### Stored records ###
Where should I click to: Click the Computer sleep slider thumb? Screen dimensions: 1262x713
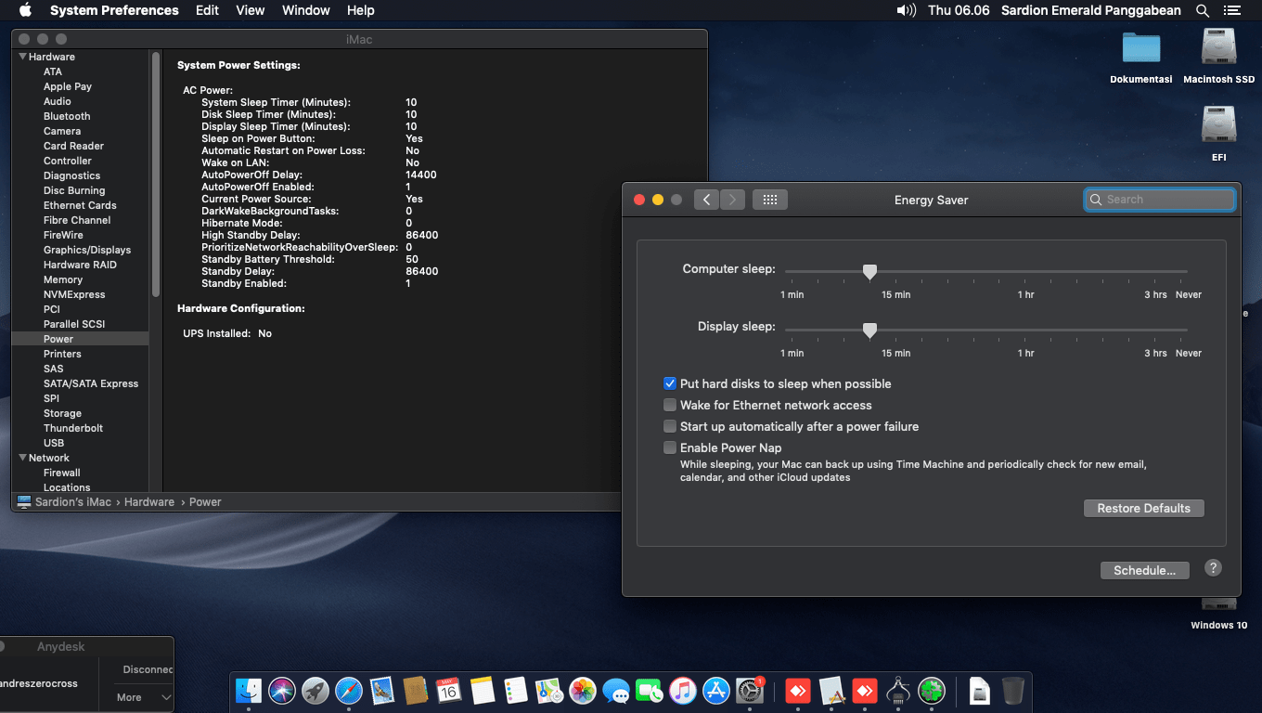pyautogui.click(x=869, y=271)
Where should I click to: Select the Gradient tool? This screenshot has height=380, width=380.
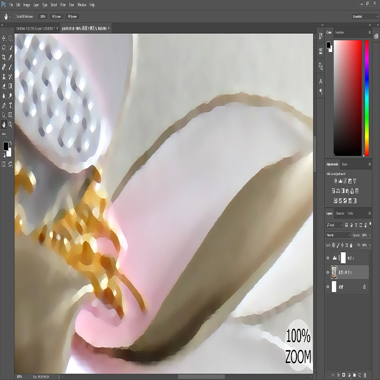(10, 86)
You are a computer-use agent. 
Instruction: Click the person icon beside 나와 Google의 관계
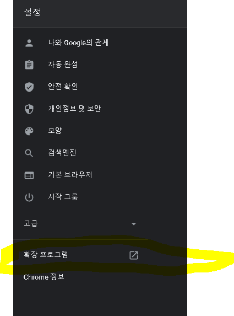click(29, 43)
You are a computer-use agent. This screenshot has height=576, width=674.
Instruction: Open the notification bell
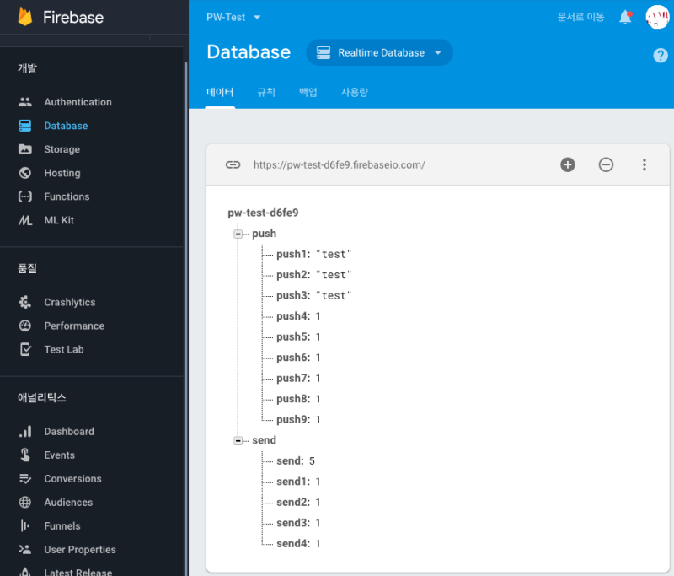pos(625,17)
###
• What you have to do
Rewrite the records above, swapping "Instruction" for "Command" everywhere and changing nothing else. Leave out the pictures.

• Written solution
Where should I click to: Click the Computer sleep slider thumb? Screen dimensions: 1262x713
pyautogui.click(x=869, y=271)
Where should I click to: Select the Gradient tool? This screenshot has height=380, width=380.
(10, 86)
You are a computer-use agent. 
Command: Click the person icon beside 나와 Google의 관계
click(29, 43)
You are a computer-use agent. This screenshot has height=576, width=674.
Command: Open the notification bell
pos(625,17)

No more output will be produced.